● PROBLEM TO SOLVE
Copy out every one of the records below word for word, omitting the pictures.

● Dataset entries

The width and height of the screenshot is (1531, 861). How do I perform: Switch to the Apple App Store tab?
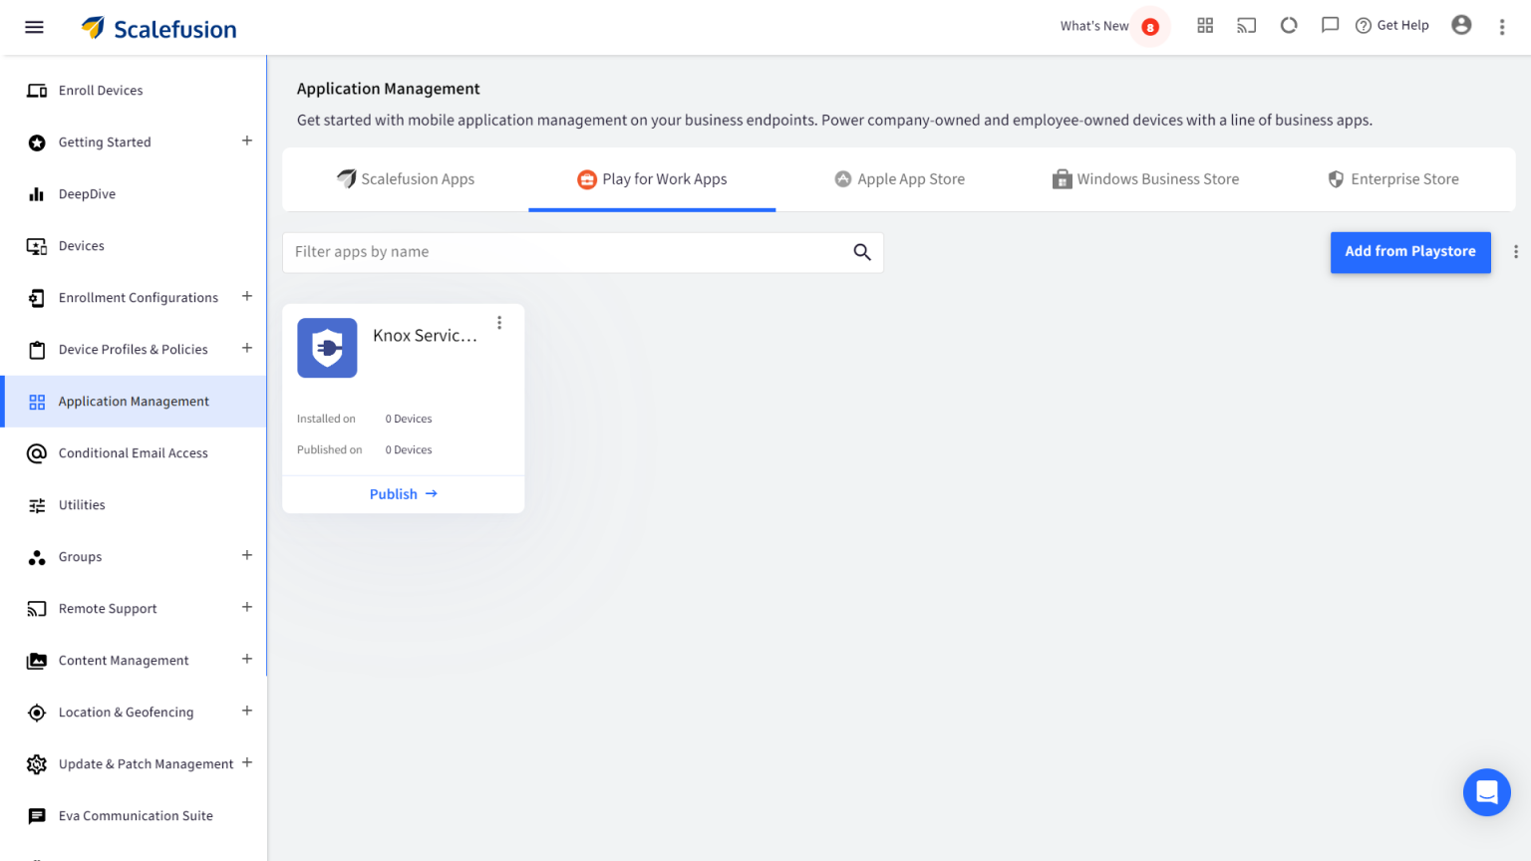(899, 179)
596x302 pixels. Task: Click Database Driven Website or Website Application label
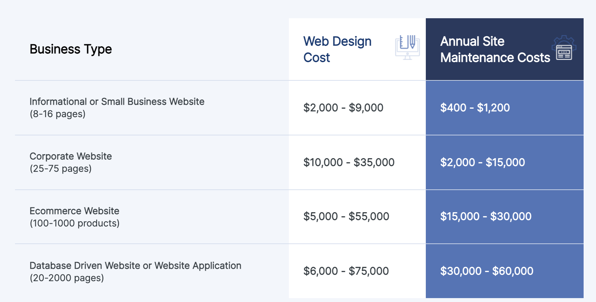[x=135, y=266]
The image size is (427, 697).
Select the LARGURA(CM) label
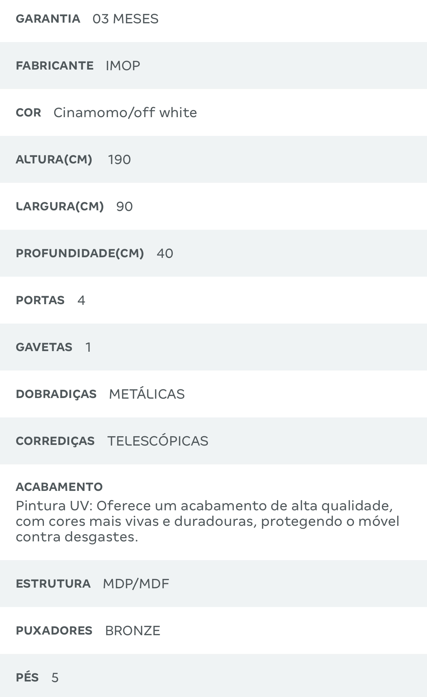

● SOLVED PROBLEM
The width and height of the screenshot is (1531, 861). How do I perform: Switch to the Apple App Store tab?
(899, 179)
596x302 pixels. Task: Click Database Driven Website or Website Application label
[x=135, y=266]
The image size is (427, 697).
Select the LARGURA(CM) label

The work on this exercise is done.